診断基準 SR 活性の低下は髄液中のホモバニリン酸(HVA)と 5-ヒドロキシインドール酢酸(5-HIAA)のを
低下を認めれば、髄液中させる。また、プテリジン分析を行い、ビオプテリンとセピアプテリンの上昇を認め
れば疑診例とする。この場合、髄液中ビオプテリンでは、髄液中のビオプテリン値は上昇しているが活性型
の BH4 は低下しているのが特徴的である。確定診断には SPR 遺伝子解析で両方のアレルに変異を認め、
培養皮膚線維芽細胞で SR 活性の低下を明らかにする。
3.症状
乳児期からの運動発達遅滞と言語発達遅滞を含む認知機能発達遅滞を示し、日内変動を伴う運動障害
や早期からの眼球回転発作を示し、初期に低緊張を伴うジストニア、パーキンソン様の振戦が認められる。

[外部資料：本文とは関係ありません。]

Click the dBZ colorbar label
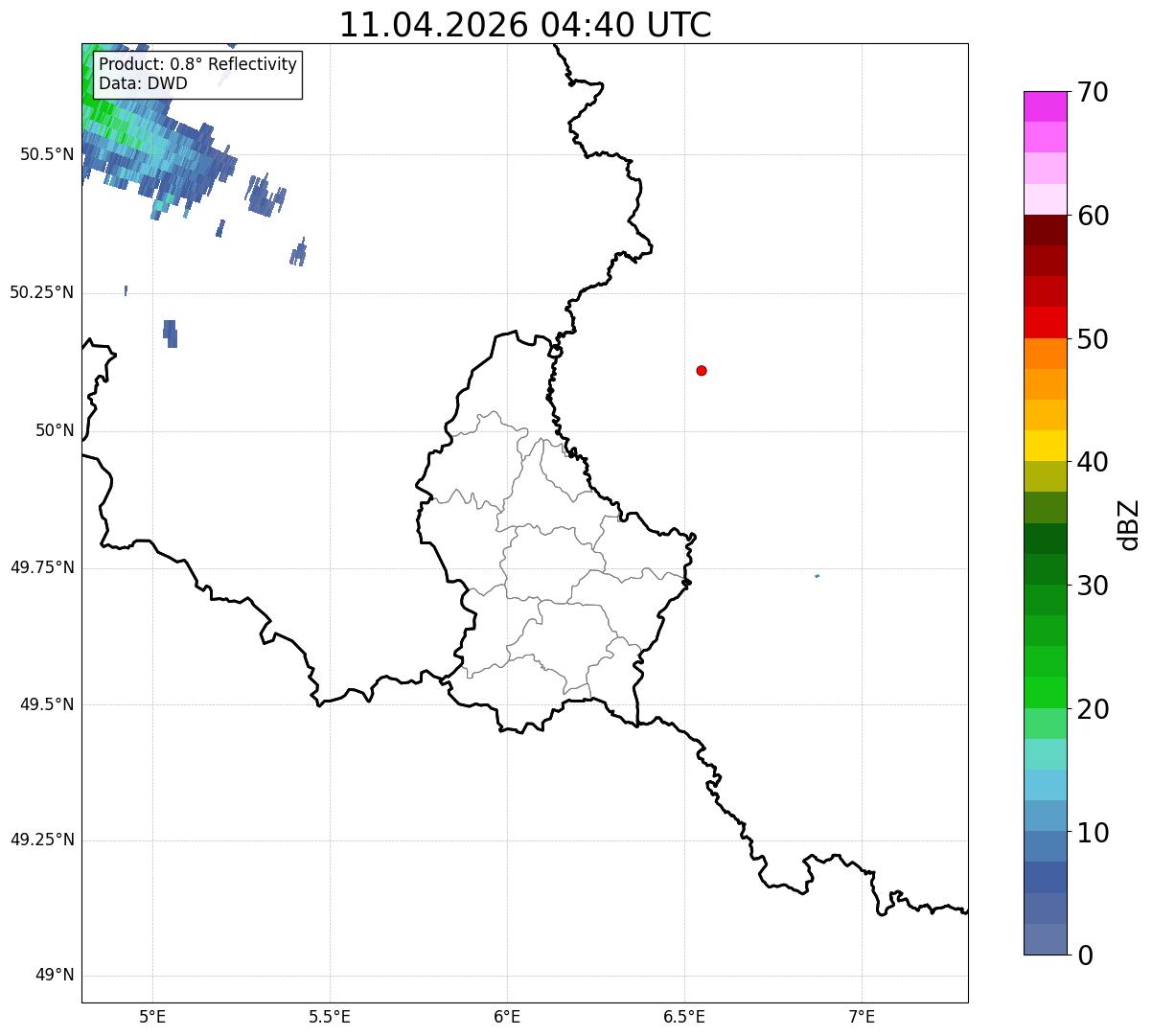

乳児期には躯幹の筋緊張低下を示し、乳児期後半から幼児期には舞踏運動や球麻痺症状を認めることも
ある。睡眠により一部の運動障害の改善が見られ、眼球回転発作の消失を見ることもある。
4.治療法
効果的な治療法として、神経伝達物質の前駆物質である L-ドーパ(L-DOPA)と 5-ヒドロキシトリプトファ
ン(5-HTP)補充療法が必要で、運動症状には脱炭酸酵素阻害剤(カルビドーパ)を含む L-ドーパ製剤が著
効を呈する。5-HTP は乳幼児期の治療としては必須であるが、国内では薬剤として入手できないため、成
人期には L-DOPA 単独での治療が行われている。L-DOPA の内服を中止すると数日以内に症状が再発す
るため、長期の療養は、生涯にわたって注意深い治療と経過観察が必要である。
5.予後
早期に発見し治療を行えば予後は良好と考えられるが、実際には治療の時期により予後は様々である。